« Nous, les intranquilles » : jeu de miroirs entre la société et les « fous »
« Nous, les intranquilles » : jeu de miroirs entre la société et les « fous »
Par Clarisse Fabre
Nicolas Contant a donné une caméra à des patients du centre Antonin-Artaud, à Reims.
Le documentaire se réinvente sans cesse, parfois en allant puiser à la source. Nicolas Contant est un jeune réalisateur de 38 ans, qui a d’abord été directeur de la photographie. A la manière de Chris Marker qui avait impulsé les groupes Medvedkine dans les années 1960, au sein desquels les ouvriers filmaient leurs conditions de travail et les occupations d’usines, le trentenaire a invité des patients d’un centre psychothérapeutique à s’emparer de la caméra et à fabriquer un film, avec lui.
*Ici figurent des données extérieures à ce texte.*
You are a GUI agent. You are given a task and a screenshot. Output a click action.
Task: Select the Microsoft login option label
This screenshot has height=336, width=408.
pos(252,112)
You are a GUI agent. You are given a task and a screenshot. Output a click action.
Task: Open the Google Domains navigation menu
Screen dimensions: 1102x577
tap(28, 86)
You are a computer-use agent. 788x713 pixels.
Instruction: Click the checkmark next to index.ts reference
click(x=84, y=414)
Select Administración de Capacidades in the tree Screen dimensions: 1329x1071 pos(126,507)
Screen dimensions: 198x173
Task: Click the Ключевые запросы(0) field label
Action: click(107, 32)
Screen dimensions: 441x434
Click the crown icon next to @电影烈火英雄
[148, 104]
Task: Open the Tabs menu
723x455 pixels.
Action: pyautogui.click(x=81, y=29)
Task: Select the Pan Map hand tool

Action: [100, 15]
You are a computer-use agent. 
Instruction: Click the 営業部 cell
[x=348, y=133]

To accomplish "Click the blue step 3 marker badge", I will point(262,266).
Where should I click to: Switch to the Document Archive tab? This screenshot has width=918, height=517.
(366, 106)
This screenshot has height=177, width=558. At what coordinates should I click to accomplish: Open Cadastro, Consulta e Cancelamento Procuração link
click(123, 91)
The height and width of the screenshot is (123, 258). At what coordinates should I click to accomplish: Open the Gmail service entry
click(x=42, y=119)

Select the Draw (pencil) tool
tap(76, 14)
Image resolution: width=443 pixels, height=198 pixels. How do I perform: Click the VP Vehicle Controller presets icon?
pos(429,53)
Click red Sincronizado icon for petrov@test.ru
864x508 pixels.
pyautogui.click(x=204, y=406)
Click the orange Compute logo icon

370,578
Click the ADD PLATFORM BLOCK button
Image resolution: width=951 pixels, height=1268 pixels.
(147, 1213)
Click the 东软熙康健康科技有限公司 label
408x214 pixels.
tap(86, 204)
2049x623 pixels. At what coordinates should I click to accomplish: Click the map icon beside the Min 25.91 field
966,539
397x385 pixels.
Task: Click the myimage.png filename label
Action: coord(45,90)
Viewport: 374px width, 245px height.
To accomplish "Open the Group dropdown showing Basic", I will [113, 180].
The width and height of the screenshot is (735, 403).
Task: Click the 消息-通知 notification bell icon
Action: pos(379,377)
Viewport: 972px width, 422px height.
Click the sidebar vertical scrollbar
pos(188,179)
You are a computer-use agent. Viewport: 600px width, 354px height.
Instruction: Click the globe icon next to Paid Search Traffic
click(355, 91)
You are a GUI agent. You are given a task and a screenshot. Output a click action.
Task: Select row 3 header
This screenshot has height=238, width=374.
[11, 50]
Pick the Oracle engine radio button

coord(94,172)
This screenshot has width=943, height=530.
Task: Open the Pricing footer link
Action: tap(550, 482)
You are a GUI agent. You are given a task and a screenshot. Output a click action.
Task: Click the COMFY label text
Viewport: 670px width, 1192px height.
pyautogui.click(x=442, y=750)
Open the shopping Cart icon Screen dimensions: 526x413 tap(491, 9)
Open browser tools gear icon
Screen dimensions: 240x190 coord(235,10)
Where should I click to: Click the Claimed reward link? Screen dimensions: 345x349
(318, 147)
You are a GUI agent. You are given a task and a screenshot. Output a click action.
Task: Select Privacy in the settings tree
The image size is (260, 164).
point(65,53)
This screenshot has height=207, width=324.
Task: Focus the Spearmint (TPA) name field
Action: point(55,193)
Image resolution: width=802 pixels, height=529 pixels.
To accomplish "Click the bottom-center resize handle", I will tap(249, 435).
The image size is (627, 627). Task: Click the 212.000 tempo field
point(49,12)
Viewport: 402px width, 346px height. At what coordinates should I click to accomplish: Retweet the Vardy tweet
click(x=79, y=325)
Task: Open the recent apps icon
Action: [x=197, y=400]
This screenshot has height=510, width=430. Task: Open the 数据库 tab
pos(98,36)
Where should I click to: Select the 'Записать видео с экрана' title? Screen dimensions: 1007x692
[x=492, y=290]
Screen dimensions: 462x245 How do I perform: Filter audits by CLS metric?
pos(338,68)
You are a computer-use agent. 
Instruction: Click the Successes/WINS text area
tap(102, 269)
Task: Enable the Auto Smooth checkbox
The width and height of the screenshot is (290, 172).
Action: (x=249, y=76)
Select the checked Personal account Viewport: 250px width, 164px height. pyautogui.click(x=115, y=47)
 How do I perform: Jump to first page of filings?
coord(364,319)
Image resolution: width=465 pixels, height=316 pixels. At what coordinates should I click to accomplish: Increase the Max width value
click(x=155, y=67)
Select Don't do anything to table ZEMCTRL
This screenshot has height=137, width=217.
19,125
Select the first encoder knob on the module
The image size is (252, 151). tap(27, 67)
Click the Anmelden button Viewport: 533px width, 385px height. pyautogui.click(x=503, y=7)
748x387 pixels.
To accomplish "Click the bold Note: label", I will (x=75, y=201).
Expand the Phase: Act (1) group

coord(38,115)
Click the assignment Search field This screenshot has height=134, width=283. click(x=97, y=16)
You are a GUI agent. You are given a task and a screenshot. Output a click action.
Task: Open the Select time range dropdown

Voilà pour résumer le dispositif de Nous, les intranquilles, réalisé par Nicolas Contant et le Groupe cinéma du centre Artaud.
Situé à Reims, le centre d’accueil psychothérapeutique Antonin-Artaud expérimente un mode de relation non hiérarchique entre patients et soignants, dans l’esprit de la clinique de La Borde, fondée en 1953 par Jean Oury : celle-ci fut immortalisée dans le documentaire de Nicolas Philibert, La Moindre des choses (1996), le titre renvoyant au film magique de Fernand Deligny, Le Moindre Geste (1971), tourné dans les Cévennes avec des enfants autistes…
Nous, les intranquilles s’inscrit dans cette histoire de la « psychothérapie institutionnelle », qui vise à inventer autre chose que des lieux d’enfermement. Nicolas Contant a confié aux patients le soin de se filmer eux-mêmes, plutôt que de « prendre », seul, des images. Puis le montage s’est fait à plusieurs, et longuement, autour de la table du centre Artaud. Le parti pris était risqué, mais il se révèle juste sur un plan éthique, l’intimité ainsi dévoilée à l’écran échappant au voyeurisme. Une femme explique que, pour sa famille, il aurait mieux valu qu’elle soit atteinte d’une « vraie » maladie, comme un cancer : sa situation aurait alors suscité de la compassion, dit-elle, alors que le trouble mental, la paranoïa, etc., créent le malaise.
Paysage coloré, étrange, morcelé
Esthétiquement, le documentaire prend la forme d’un kaléidoscope dans un subtil jeu de miroirs entre la société et ceux qu’on appelle les « fous » : le paysage qui nous est donné à voir est coloré, étrange, morcelé. Un patient montre son visage en y superposant d’autres images, un autre intègre des sons qui lui emplissent la tête. D’autres se filment dans leur quotidien, à défricher le jardin, à régler des problèmes en réunion ou à partager la corvée de vaisselle. Le spectateur est aussi interpellé : ça veut dire quoi être fou ? « La folie de la société, c’est la caissière avec son contrat de vingt heures, payée 600 euros, qui a du mal à aller chercher ses enfants… », affirme l’un des participants. « Je suis miroir, la folie des autres, c’est sa propre folie qu’on ne veut pas voir », clame un autre protagoniste.
« Umut, Sébastien, Monique, Matthieu, Faustine… » : lors du générique, on entend la voix de Nicolas Contant qui énumère les noms des patients du centre Artaud. L’un d’eux prend la parole et explique qu’il faut ajouter « l’équipe technique ». Par ce geste final, les auteurs rappellent une évidence trop souvent négligée : le cinéma est une œuvre collective, qui ne se réduit pas au seul réalisateur.